The men stand to their feet, have one final moment in the home team locker room of Shotwell Stadium and turn to the 4’5″ boy to lead them onto the field of play.
Flanked on each side by the Wildcat team, Rex steps foot onto the turf. He turns to the press box to send one final smile to his dad, sports information director Lance Fleming, before setting out to midfield to represent the team in the pre-game coin toss.
But Rex is facing a challenge far greater than any of the offensive linemen and defensive backs the Wildcats have encountered over this year’s bruising season. Rex is two years into a battle against brain cancer that has included two cranial surgeries, countless chemotherapy treatments and rounds of radiation.
Through it all, said his parents, he has showed the lively spirit of an average pre-teen kid and the bravery of someone far older.
“We’ve just tried to keep on living, try to stay as normal as possible,” said his mother, Jill Fleming. “He goes out and plays every night with his friends in the street. He goes to school. We’ve just wanted to keep things normal.”

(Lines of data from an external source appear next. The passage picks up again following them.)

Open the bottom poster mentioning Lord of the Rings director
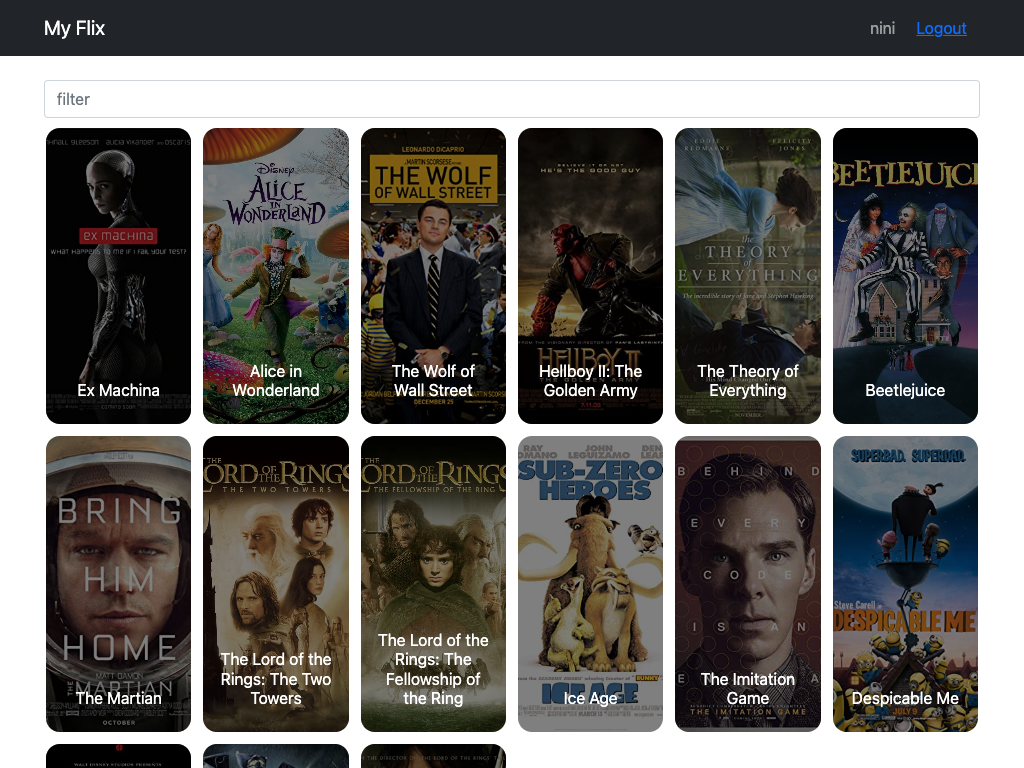 [x=433, y=760]
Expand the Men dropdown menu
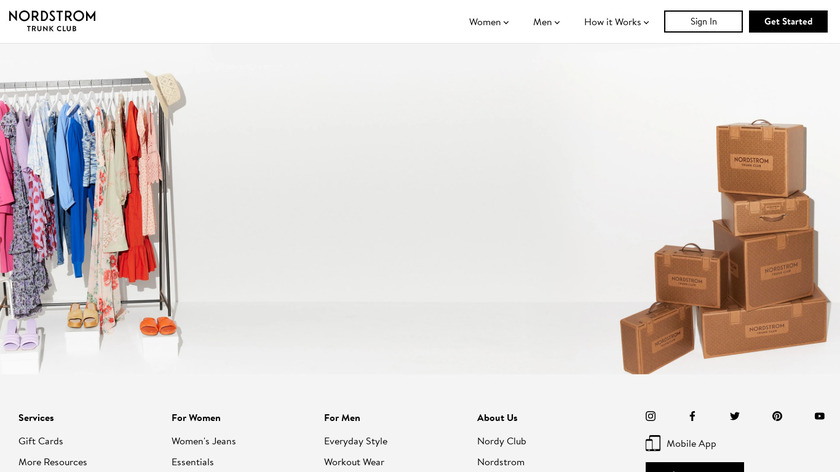The height and width of the screenshot is (472, 840). pos(546,22)
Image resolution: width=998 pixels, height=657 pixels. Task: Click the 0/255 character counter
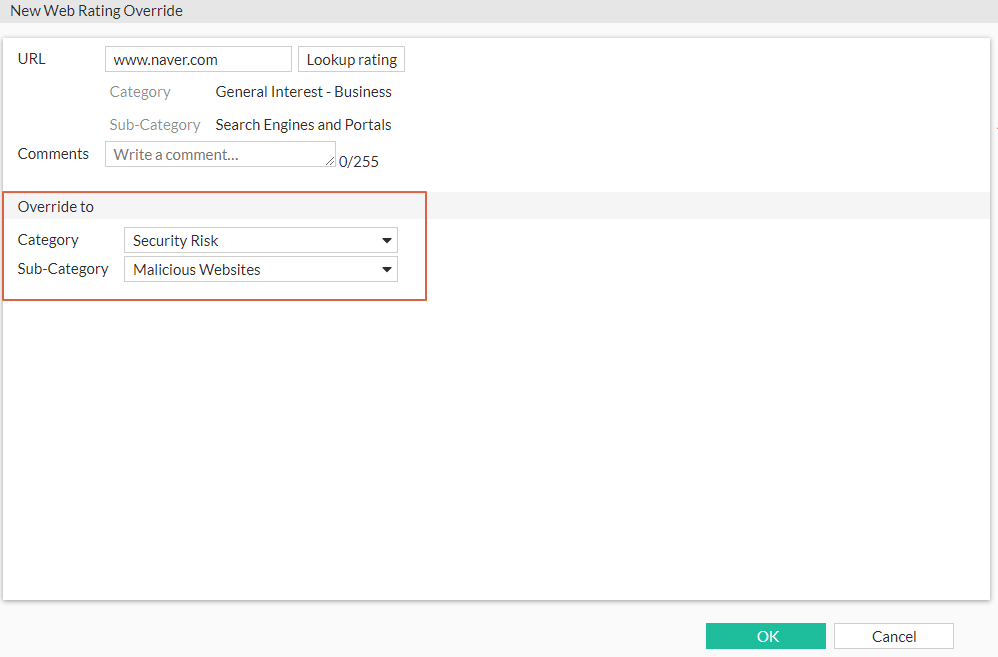(358, 161)
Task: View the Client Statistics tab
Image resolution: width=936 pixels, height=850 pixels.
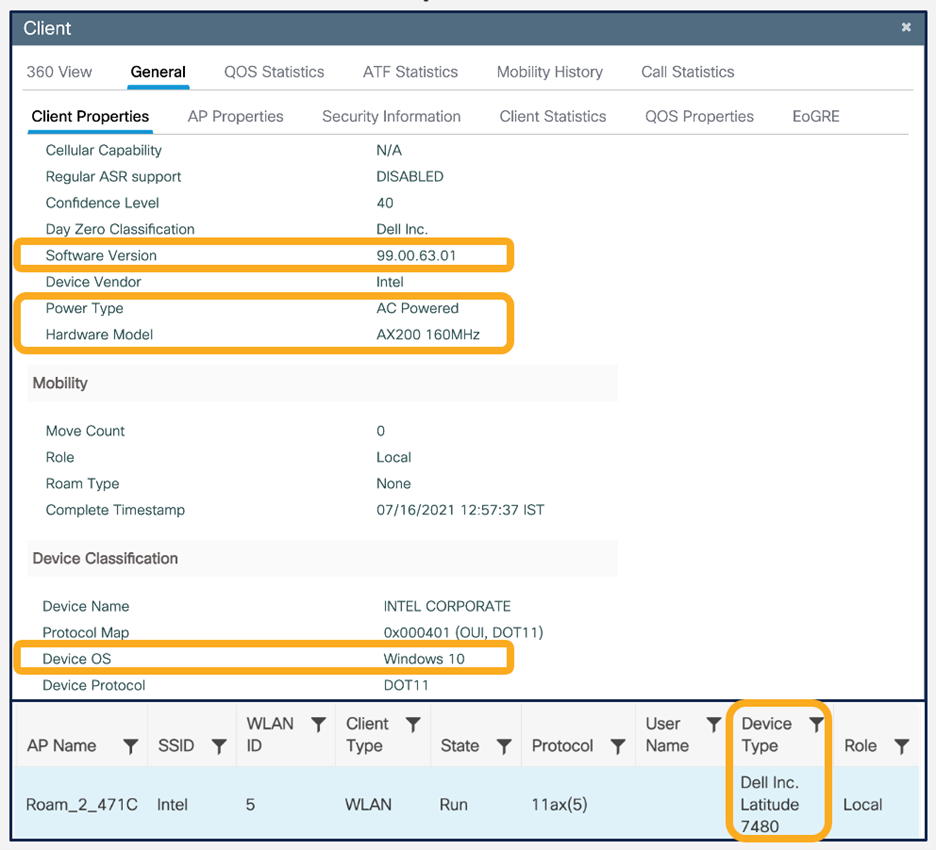Action: click(553, 116)
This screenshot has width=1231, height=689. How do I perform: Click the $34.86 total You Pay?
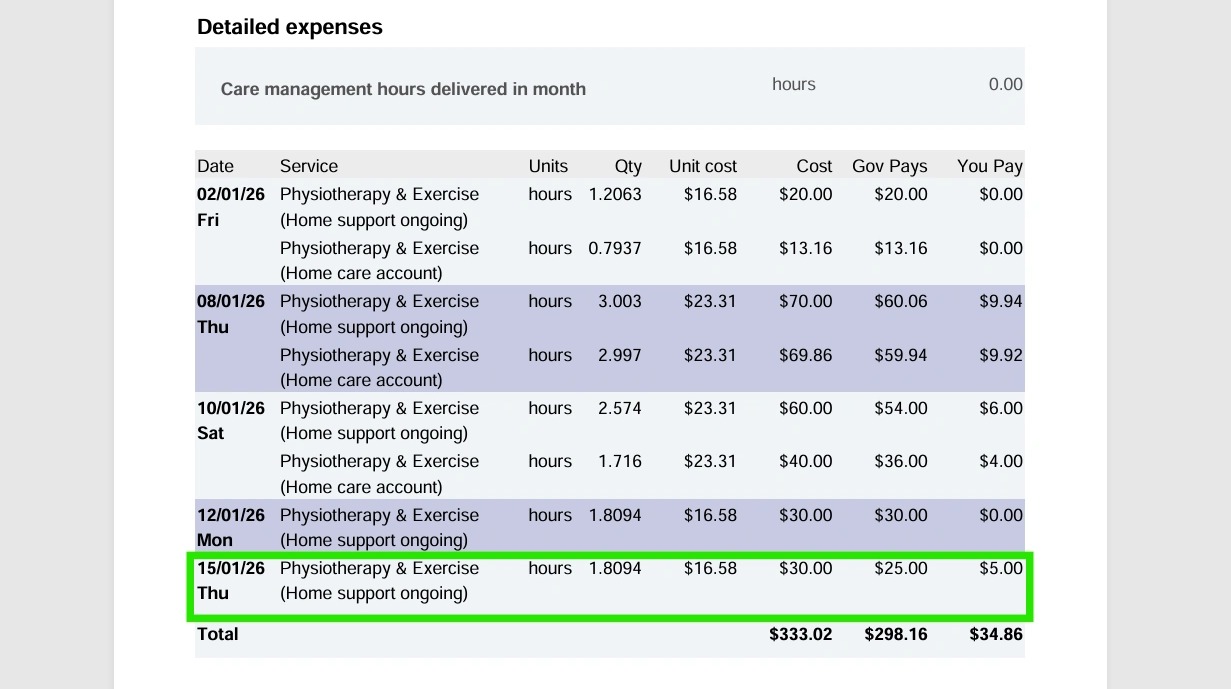pos(996,634)
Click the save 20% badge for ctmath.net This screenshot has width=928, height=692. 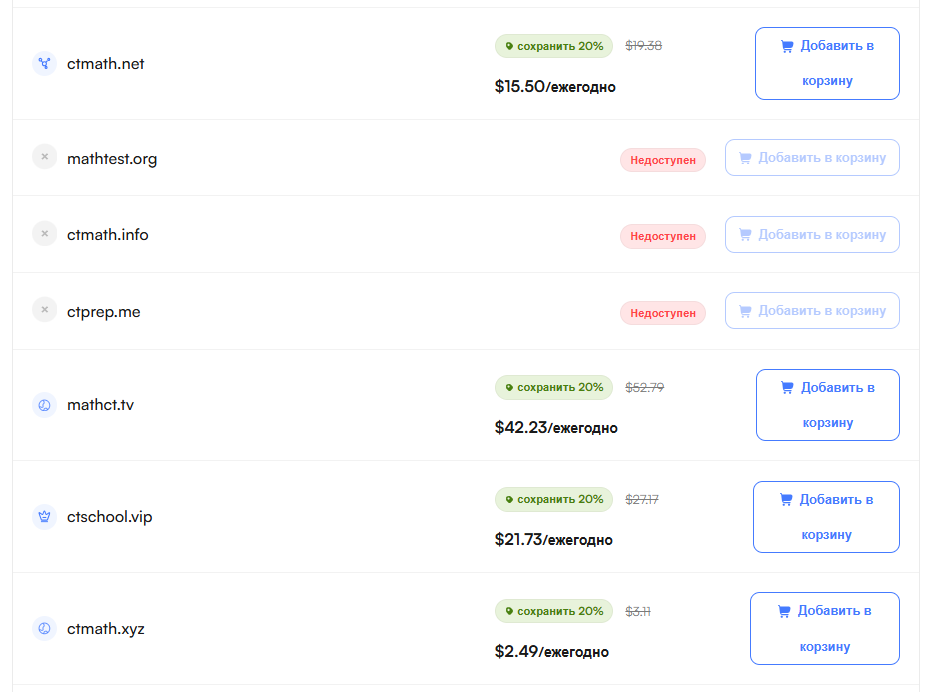(x=554, y=46)
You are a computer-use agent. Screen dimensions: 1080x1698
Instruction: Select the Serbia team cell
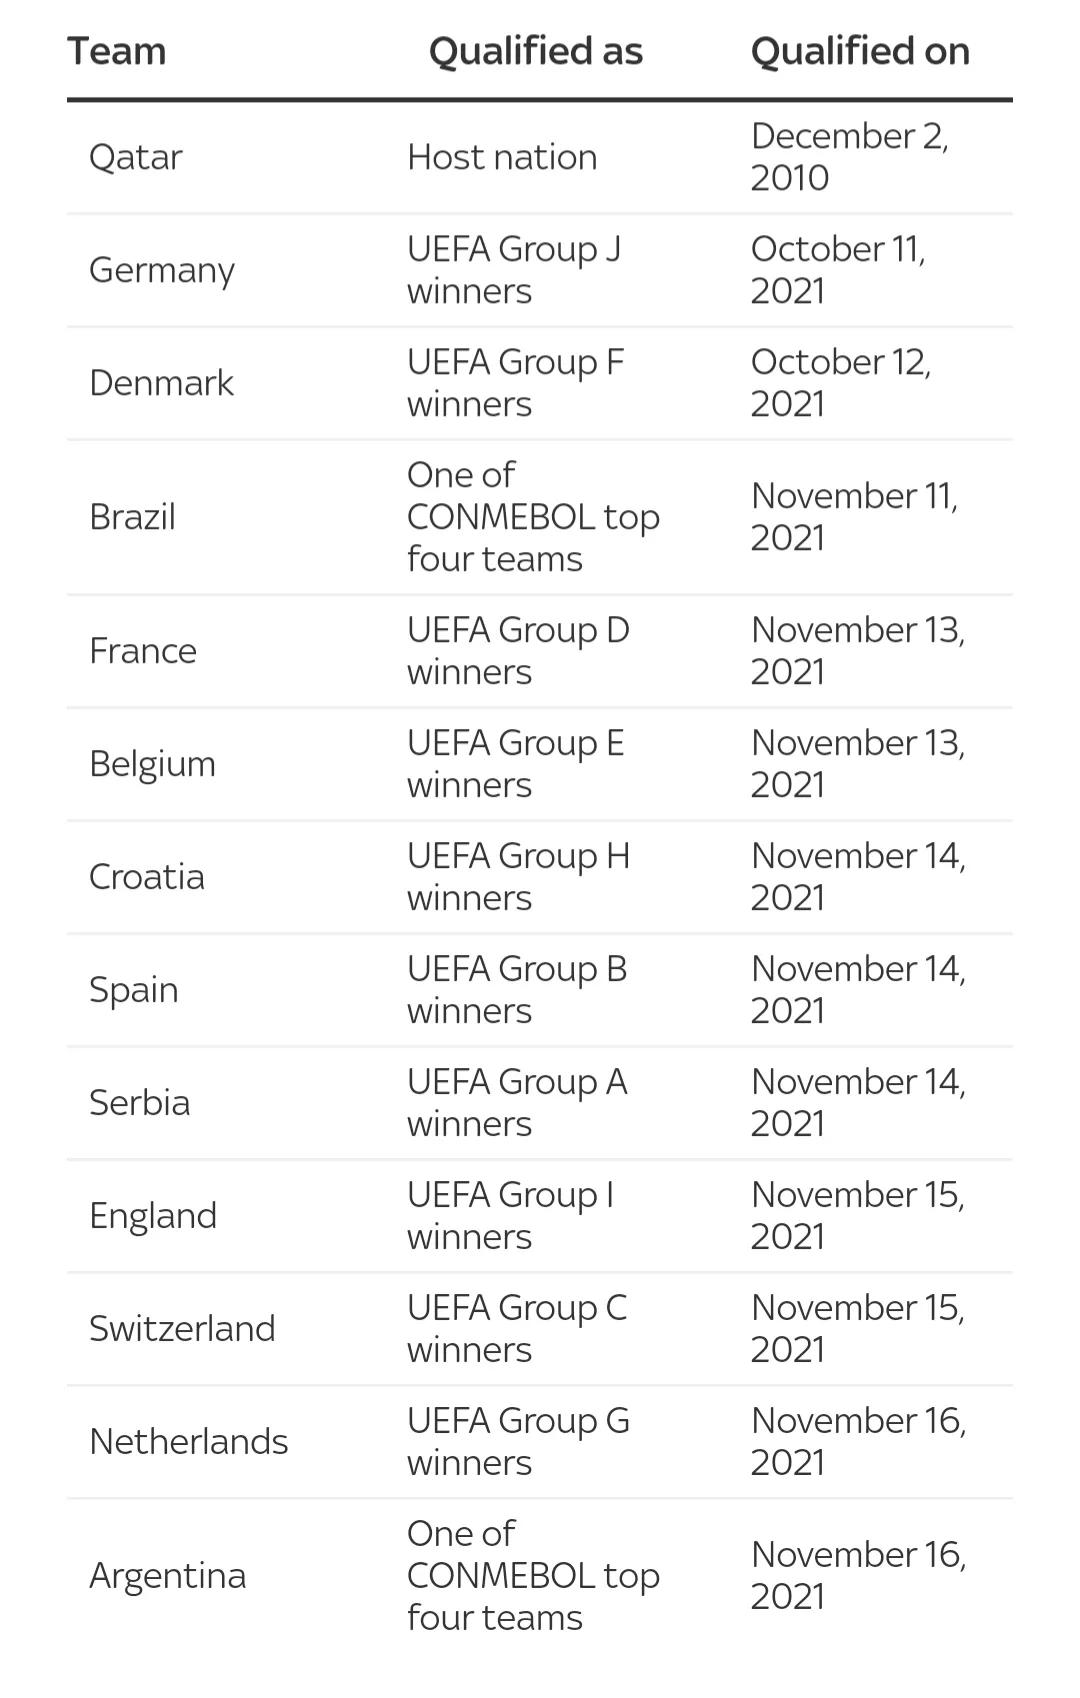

His journey began when he was just 8 years old, when his parents discovered the source of his severe headaches and vomiting. It was a golf ball-sized tumor in the center of Rex’s brain.
For weeks, the family attributed the symptoms to a sinus infection or the flu, treating the cancer as an everyday illness. But an MRI in November of 2010 began a season of Rex’s young life that would not soon end.
“Life keeps going,” Lance said. “You either get in a boat and go with it or you stand on the side and watch as it passes and we’ve tried not to let that happen. He’s lived a lot of life in two years.”
But during that time Jill said the family has refused to remain in crisis mode.
“He gets up, gets ready for school, takes his medicine, goes to school, goes to his grandparents, plays with his friends in the yard. He rarely does his homework,” she said.
Rex’s first brain surgery, shortly after his diagnosis, showed that while 85 percent of the tumor was benign, the remainder was malignant, and doctors gave him a four-to-five-year survival rate.
“He knows that his tumor is back, he knows that it’s serious,” said Lance. “But he also knows that he’s taking medicine for it and we hope that works. He knows that he could lose his life because of this.”
Lance and Jill have wrestled to keep Rex’s childhood as normal as possible. They maintain responsibilities and activities for Rex – baseball, helping with his younger brother Ryan and attending a few Texas Rangers baseball games along the way.
“In times like this you discover that you can’t let yourself curl up in a corner and just watch your son try to do this by himself. That’s something that we talked about early on, two years ago. We can’t let him do this by himself. He can’t.” Lance said.
Rex’s most recent MRI did not provide the hope the family had anticipated. The tumor he has fought for two years has shown a frustrating persistence.
But in addition to relying on routine and their son’s doctors, Lance and Jill also leaned fully into their faith. Members of their home church at Pioneer Drive have been a source of encouragement amidst the tidal wave of emotion. And they know other churches around Abilene and elsewhere in the nation continue to pray for Rex daily.
Jill says that even with the help and encouragement offered by those surrounding their family, the reality of Rex’s condition is a battle that exists in all areas of her life.
“Knowing that my son could die, I could lose him, he could die before I do,” said Jill. “Parent’s aren’t supposed to outlive their child.”